I grind all chisel at 10*. It puts a sharper angle on the top plate.


----------



## 4492011 (Jun 15, 2009)

*Stihl angles*

As I have said before Stihl corp needs to update their information on their chain angles. The information that comes with chains tells you to file everything without a 10 degree hook angle yet the angle chart for their USG grinder tells you to put a 15 degree hook angle on all chains excluding ripping carbide and square ground no matter full chisel or semi chisel most of the common grinders only offer a 10 degree tilt angle except the MAXX grinder and the Stihl USG. Attached is the Stihl USG chart. I can not find the chart that comes with chains on the Stihl website.


----------



## nmurph (Jun 15, 2009)

that USG chart information is particular to the stihl grinder. you can not use those numbers on other grinders. i sent an email to stihl and received a call from a techy who eplained that to me. the information in the box is correct and the angle is 0° for both chisel and semi.


----------



## Plasmech (Jun 15, 2009)

nmurph said:


> that USG chart information is particular to the stihl grinder. you can not use those numbers on other grinders. i sent an email to stihl and received a call from a techy who eplained that to me. the information in the box is correct and the angle is 0° for both chisel and semi.



Yea the .pdf chart is showing 40 deg for the wheel angle. That can't be right on the 511a Oregon.

So zero on the vise tilt it is?


----------



## HuskyPete (Jun 15, 2009)

blsnelling said:


> I grind all chisel at 10*. It puts a sharper angle on the top plate.



It may put a sharper angle on part of the top plate, but I'm guessing that the reason that Stihl advocates 0* is that the blunter angle will actually last longer. I also have a sharpening business for knives and chisels for local businesses and there is a big difference between the life of a chisel at 25* and one at 30*. The 30* is no where near as fragile and the same with chef knives at 20 versus 25. I'm not saying that the way you file your chains is wrong because it isn't. The point is that the "normal" person wants longevity as a major goal not speed. As you know race chains are not sharpened to factory specs because they aren't interested in maximum cutting life.


----------



## huskystihl (Jun 15, 2009)

nmurph said:


> you seem to contradict yourself.



Two different post from different members. I said I have factory fresh chains while someone else said that it's impossible to duplicate. I'll get a pic up here in a bit of one I just did and it's pretty close.


----------



## huskystihl (Jun 15, 2009)

HuskyPete said:


> It may put a sharper angle on part of the top plate, but I'm guessing that the reason that Stihl advocates 0* is that the blunter angle will actually last longer. I also have a sharpening business for knives and chisels for local businesses and there is a big difference between the life of a chisel at 25* and one at 30*. The 30* is no where near as fragile and the same with chef knives at 20 versus 25. I'm not saying that the way you file your chains is wrong because it isn't. The point is that the "normal" person wants longevity as a major goal not speed. As you know race chains are not sharpened to factory specs because they aren't interested in maximum cutting life.

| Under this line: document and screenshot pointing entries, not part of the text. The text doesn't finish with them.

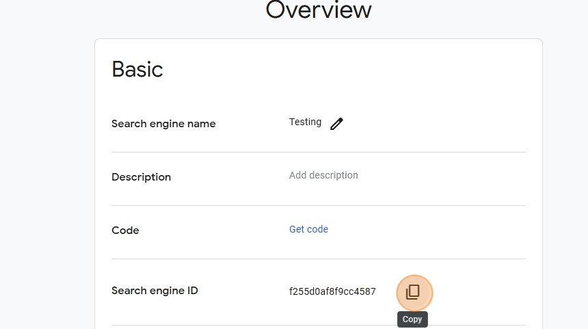The height and width of the screenshot is (329, 588).
Task: Copy the search engine ID
Action: coord(412,292)
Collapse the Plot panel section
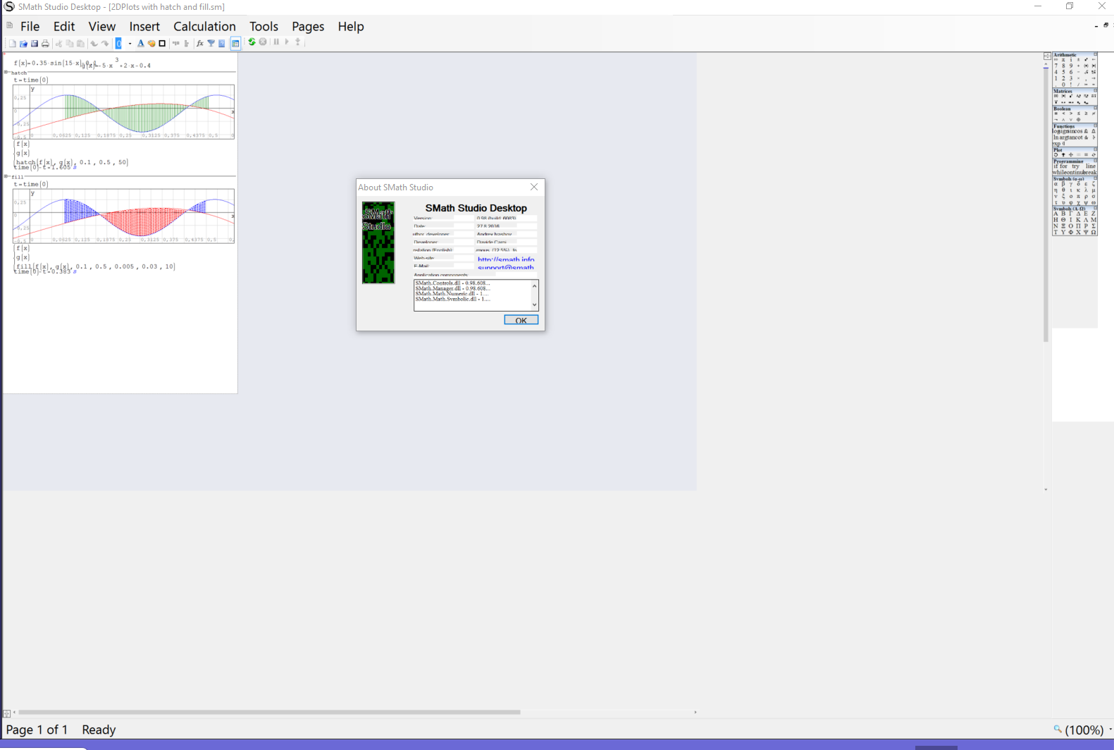Image resolution: width=1114 pixels, height=750 pixels. coord(1095,149)
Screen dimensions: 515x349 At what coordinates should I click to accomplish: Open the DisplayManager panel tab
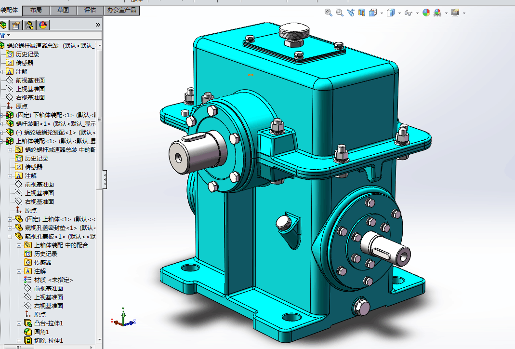coord(43,25)
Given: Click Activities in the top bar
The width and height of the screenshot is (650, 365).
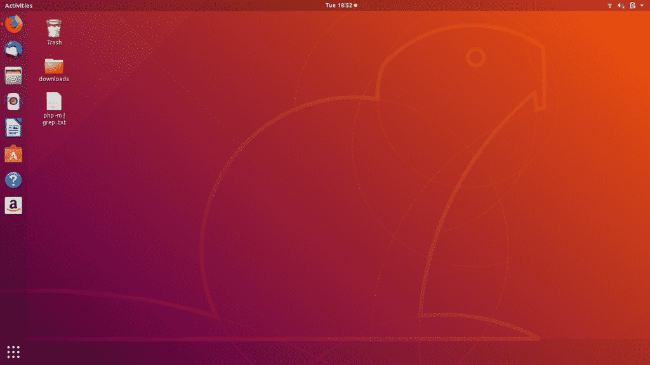Looking at the screenshot, I should [18, 6].
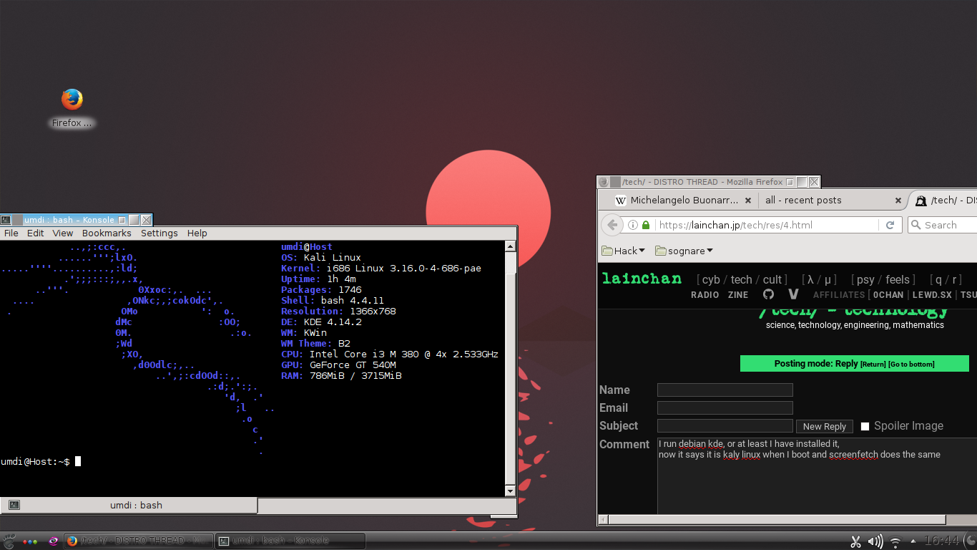Close the Michelangelo Buonarroti Wikipedia tab
The width and height of the screenshot is (977, 550).
tap(748, 201)
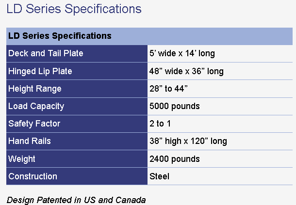Select the 2 to 1 value

tap(160, 124)
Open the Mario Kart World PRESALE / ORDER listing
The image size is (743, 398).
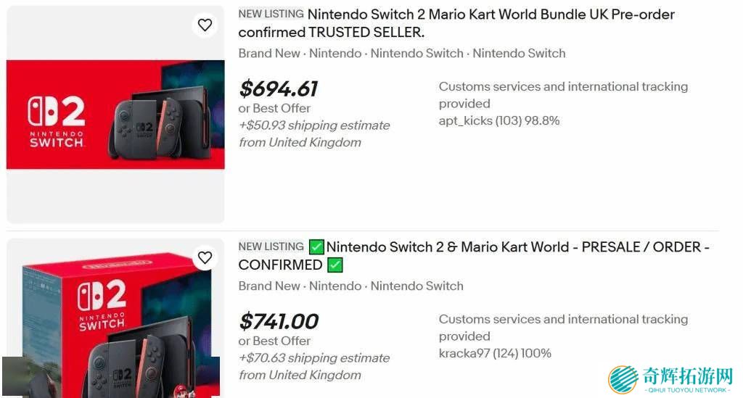517,247

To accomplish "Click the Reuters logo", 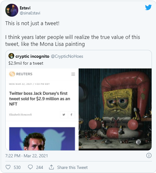I will (x=21, y=74).
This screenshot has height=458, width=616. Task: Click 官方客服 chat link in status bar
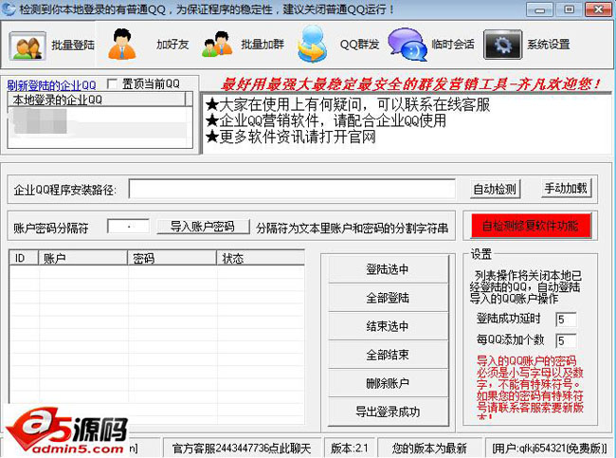[x=239, y=447]
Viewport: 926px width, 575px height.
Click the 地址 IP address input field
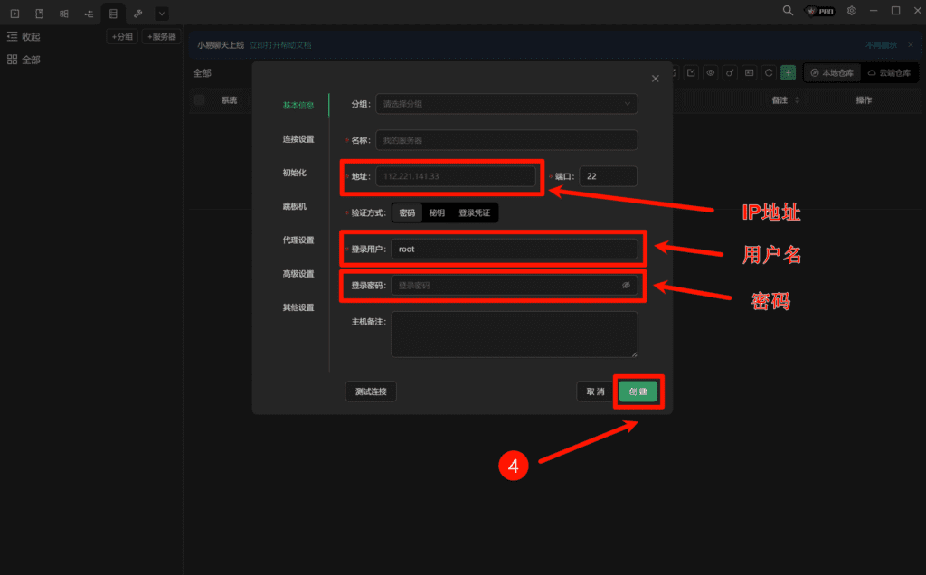coord(457,176)
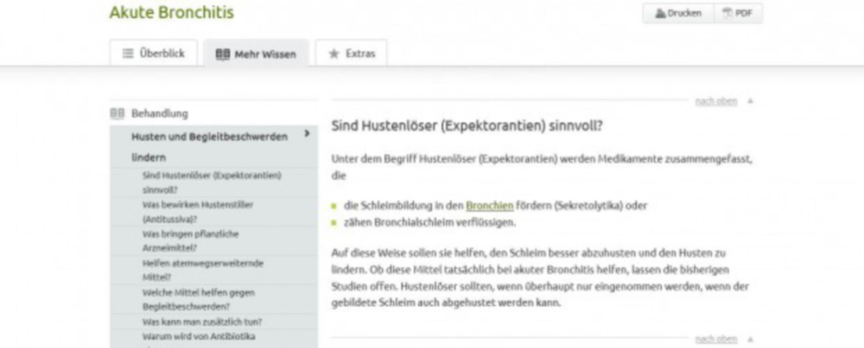Click the top up-arrow icon beside nach oben

tap(750, 101)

Stihl recomends 10 deg on the rsc. I stopped to get a blower filter and checked just to be sure. Not that I care because it works but 60,30,10 is right for full chisel, and yes it makes a big diff from degrees of the angle.


----------



## nmurph (Jun 15, 2009)

huskystihl said:


> Two different post from different members. I said I have factory fresh chains while someone else said that it's impossible to duplicate. I'll get a pic up here in a bit of one I just did and it's pretty close.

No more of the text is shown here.